§ Task statement
Recast all of the entries below as a Markdown table with the columns Row and Entry, numbering each row and skipping any blank lines. Leave the pictures out of the table.

§ Dataset records
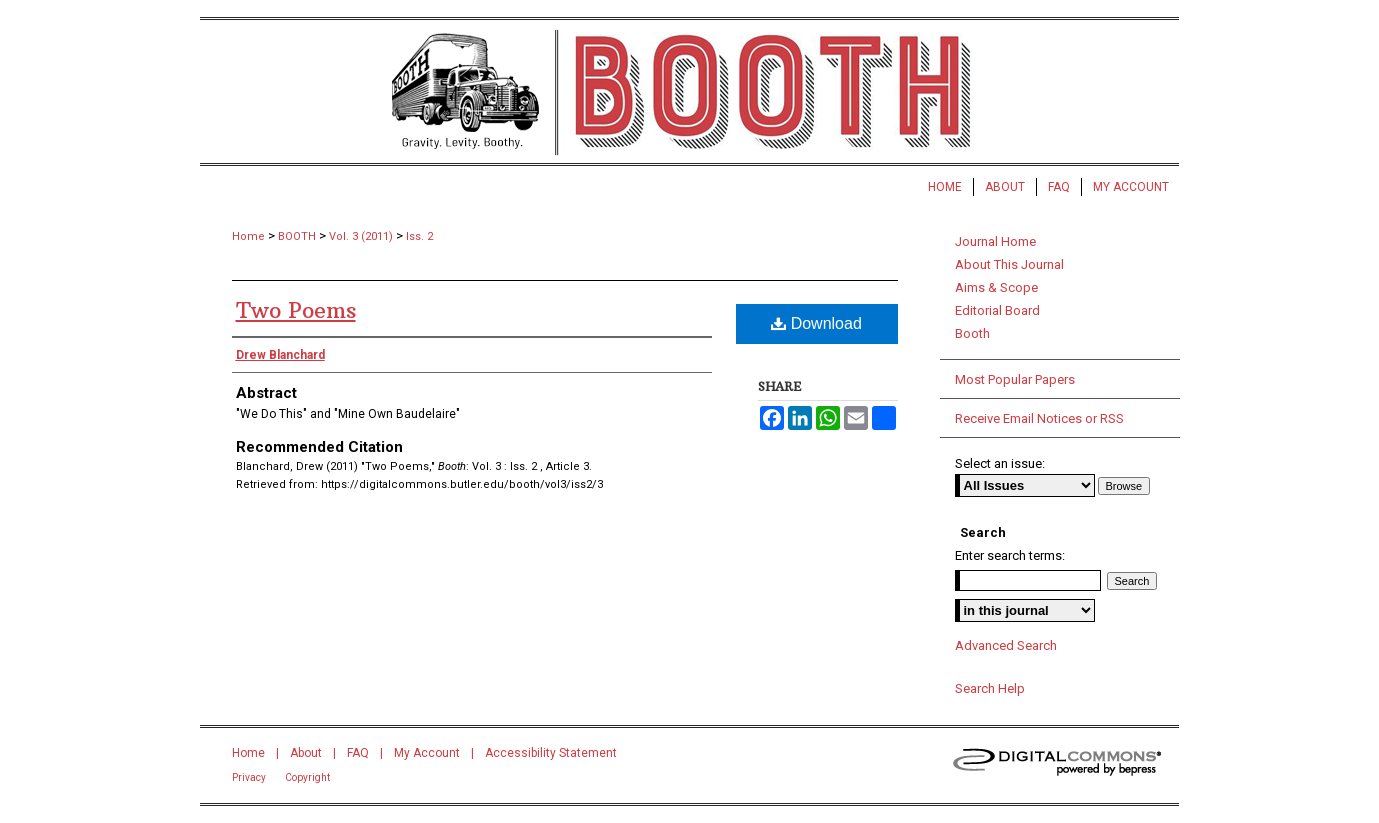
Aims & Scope (996, 287)
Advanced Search (1006, 645)
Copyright (307, 777)
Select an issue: (1000, 463)
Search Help (990, 688)
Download (816, 323)
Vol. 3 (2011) (361, 236)
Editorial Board (997, 310)
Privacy (249, 777)
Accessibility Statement (551, 753)
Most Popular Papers (1015, 379)
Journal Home (995, 241)
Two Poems (296, 310)
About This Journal (1009, 264)
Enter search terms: (1010, 555)
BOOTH (297, 236)
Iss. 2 (419, 236)
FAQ (358, 753)
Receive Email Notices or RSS (1039, 418)
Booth (972, 333)
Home (248, 236)
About (306, 753)
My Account (427, 753)
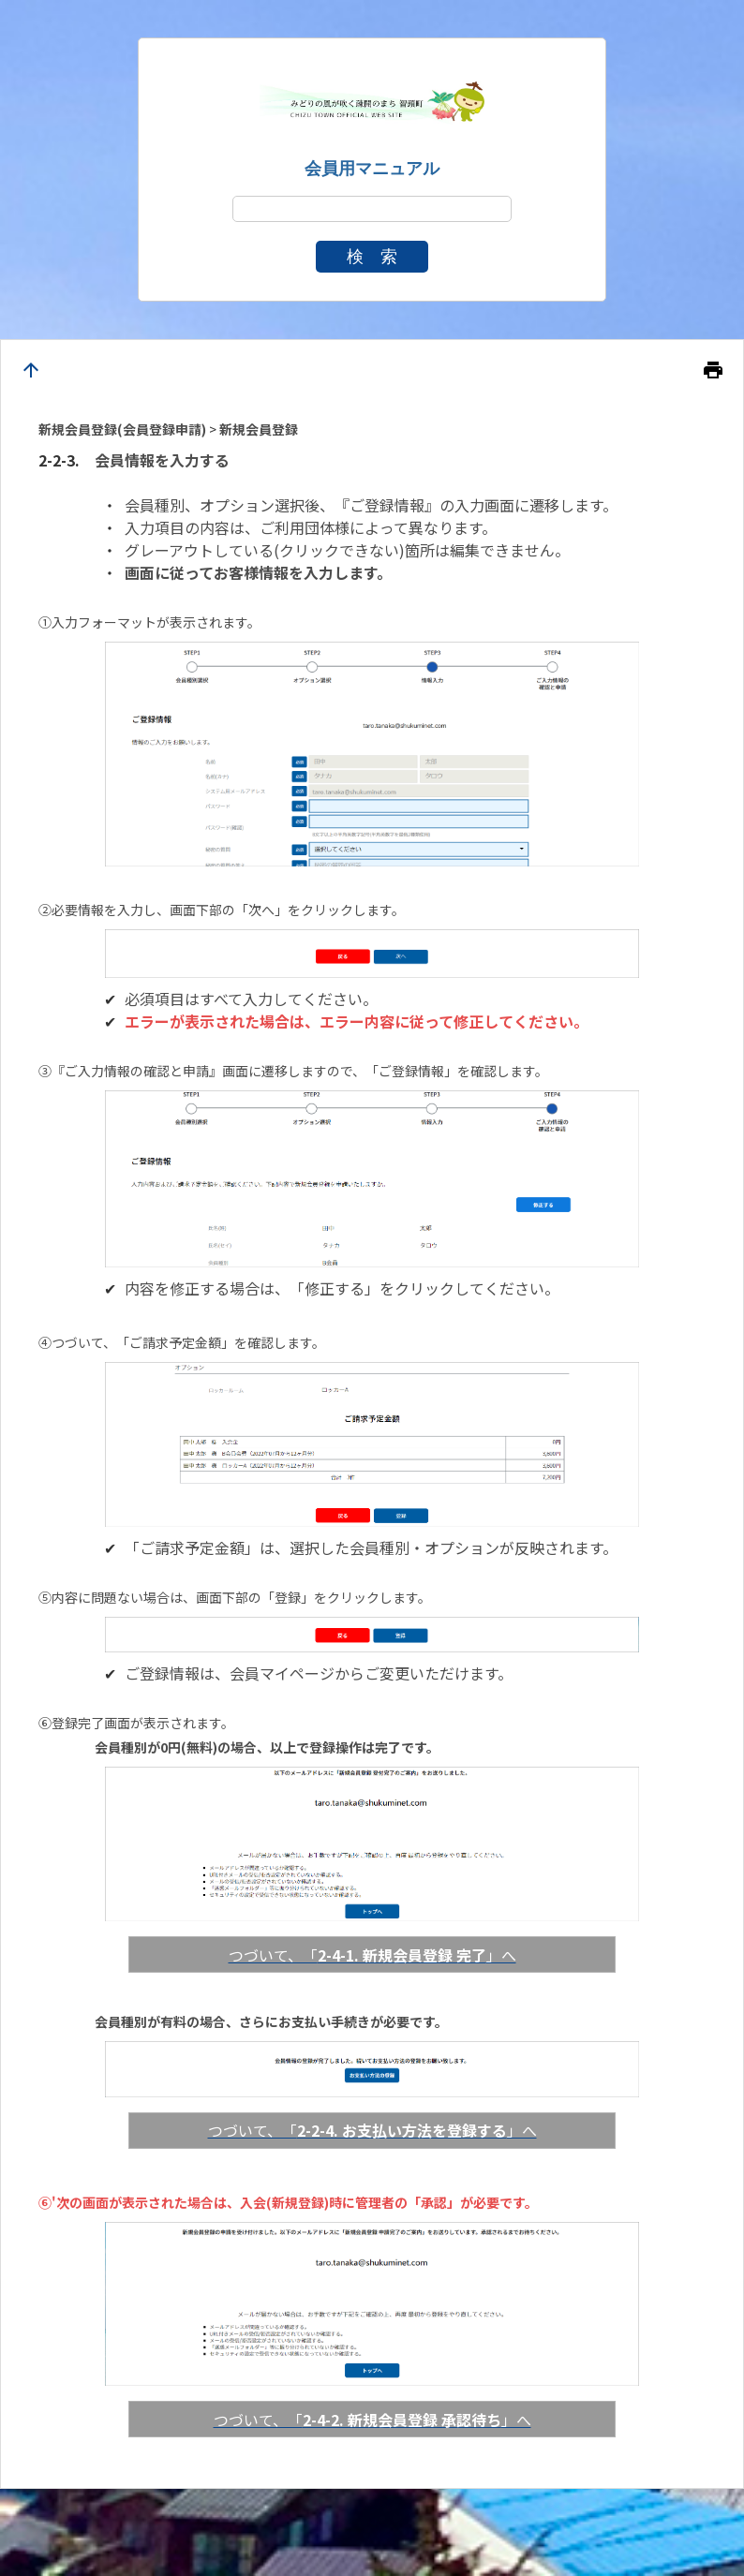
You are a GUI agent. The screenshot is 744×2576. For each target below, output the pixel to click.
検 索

§ Written reply
| Row | Entry |
|---|---|
| 1 | Aims & Scope (996, 287) |
| 2 | Advanced Search (1006, 645) |
| 3 | Copyright (307, 777) |
| 4 | Select an issue: (1000, 463) |
| 5 | Search Help (990, 688) |
| 6 | Download (816, 323) |
| 7 | Vol. 3 (2011) (361, 236) |
| 8 | Editorial Board (997, 310) |
| 9 | Privacy (249, 777) |
| 10 | Accessibility Statement (551, 753) |
| 11 | Most Popular Papers (1015, 379) |
| 12 | Journal Home (995, 241) |
| 13 | Two Poems (296, 310) |
| 14 | About This Journal (1009, 264) |
| 15 | Enter search terms: (1010, 555) |
| 16 | BOOTH (297, 236) |
| 17 | Iss. 2 (419, 236) |
| 18 | FAQ (358, 753) |
| 19 | Receive Email Notices or RSS (1039, 418) |
| 20 | Booth (972, 333) |
| 21 | Home (248, 236) |
| 22 | About (306, 753) |
| 23 | My Account (427, 753) |
| 24 | You are a GUI agent. The screenshot is 744×2576. For each target below, output the pixel to click. |
| 25 | 検 索 |